On peut alléguer, à l’appui de ce jugement, toute l’idée du poëme d’Empédocle appelé l’Expiation, ces accents sévères du poëte, ces pénitences prescrites, et en même temps cet éclat d’images et d’harmonie qui adoucit la menace, en la rendant plus persuasive. « Ô mes amis[1], disait-il, vous qui habitez la grande cité, les hauteurs de la blonde Agrigente, vous, zélateurs des bonnes œuvres, vous, asile ouvert aux étrangers, vous, ignorants du mal, salut ! Je viens à vous, dieu immortel, non plus homme ; je me mêle à la foule qui m’honore, paré, comme je le suis, de bandelettes et de guirlandes de fleurs. Là où j’arrive dans une ville peuplée, je suis vénéré des hommes et des femmes. Ils me suivent par milliers, demandant où est le sentier battu qui conduit au bonheur, les uns sollicitant des prédictions, les autres la guérison des maux divers qui les affligent. »

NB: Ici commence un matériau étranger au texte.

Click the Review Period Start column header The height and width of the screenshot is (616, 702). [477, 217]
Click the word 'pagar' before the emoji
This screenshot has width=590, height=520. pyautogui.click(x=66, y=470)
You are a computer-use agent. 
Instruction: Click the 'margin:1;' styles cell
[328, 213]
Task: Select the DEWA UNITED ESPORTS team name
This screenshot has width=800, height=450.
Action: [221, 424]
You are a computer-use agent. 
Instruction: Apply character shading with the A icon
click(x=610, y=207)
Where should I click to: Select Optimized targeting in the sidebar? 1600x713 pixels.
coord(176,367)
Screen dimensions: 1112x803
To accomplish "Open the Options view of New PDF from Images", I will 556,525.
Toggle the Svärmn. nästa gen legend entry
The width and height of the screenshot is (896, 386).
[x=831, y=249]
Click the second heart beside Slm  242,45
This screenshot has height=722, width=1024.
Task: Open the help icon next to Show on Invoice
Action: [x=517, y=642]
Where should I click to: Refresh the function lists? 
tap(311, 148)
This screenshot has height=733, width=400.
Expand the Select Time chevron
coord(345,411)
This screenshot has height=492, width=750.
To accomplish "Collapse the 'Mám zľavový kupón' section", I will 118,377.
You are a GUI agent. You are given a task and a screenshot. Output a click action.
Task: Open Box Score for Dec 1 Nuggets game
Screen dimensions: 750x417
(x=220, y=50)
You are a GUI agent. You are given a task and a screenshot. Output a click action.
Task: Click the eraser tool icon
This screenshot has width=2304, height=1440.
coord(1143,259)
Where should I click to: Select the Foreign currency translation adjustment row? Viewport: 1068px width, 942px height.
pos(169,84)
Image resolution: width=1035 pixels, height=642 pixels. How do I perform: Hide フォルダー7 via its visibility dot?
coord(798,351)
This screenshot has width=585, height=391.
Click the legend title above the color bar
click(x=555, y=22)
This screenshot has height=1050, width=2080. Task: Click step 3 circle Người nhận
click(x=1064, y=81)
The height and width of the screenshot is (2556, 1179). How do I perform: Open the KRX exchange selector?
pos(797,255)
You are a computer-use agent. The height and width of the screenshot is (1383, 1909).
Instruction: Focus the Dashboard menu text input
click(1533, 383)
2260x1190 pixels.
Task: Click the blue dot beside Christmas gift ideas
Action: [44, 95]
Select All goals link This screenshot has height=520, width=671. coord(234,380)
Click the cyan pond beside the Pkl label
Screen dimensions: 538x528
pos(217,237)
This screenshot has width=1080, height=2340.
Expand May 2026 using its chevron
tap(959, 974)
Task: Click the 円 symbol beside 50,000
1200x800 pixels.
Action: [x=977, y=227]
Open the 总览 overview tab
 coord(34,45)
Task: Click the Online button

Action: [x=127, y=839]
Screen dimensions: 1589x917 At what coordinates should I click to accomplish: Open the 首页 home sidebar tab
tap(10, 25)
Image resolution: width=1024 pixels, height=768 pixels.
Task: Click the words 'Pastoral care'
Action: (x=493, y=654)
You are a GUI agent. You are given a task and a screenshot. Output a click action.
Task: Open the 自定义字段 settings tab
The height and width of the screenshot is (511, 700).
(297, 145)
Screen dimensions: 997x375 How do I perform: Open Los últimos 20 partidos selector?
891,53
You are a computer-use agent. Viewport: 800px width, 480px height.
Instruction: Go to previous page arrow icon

Ces promesses d’Empédocle lui donnaient un caractère d’oracle ou de magicien : « Quel secours, disait-il[2], peut écarter les maux et la vieillesse ? Tu l’apprendras, puisque pour toi je garde en dépôt de tels secrets. Tu feras tomber la fougue des vents indomptés, qui, lancés sur la terre, tuent les moissons de leur souffle ; et de nouveau, si tu le

  1. Emped. agrig., ed. Sturz., p. 530.
  2. Ibid.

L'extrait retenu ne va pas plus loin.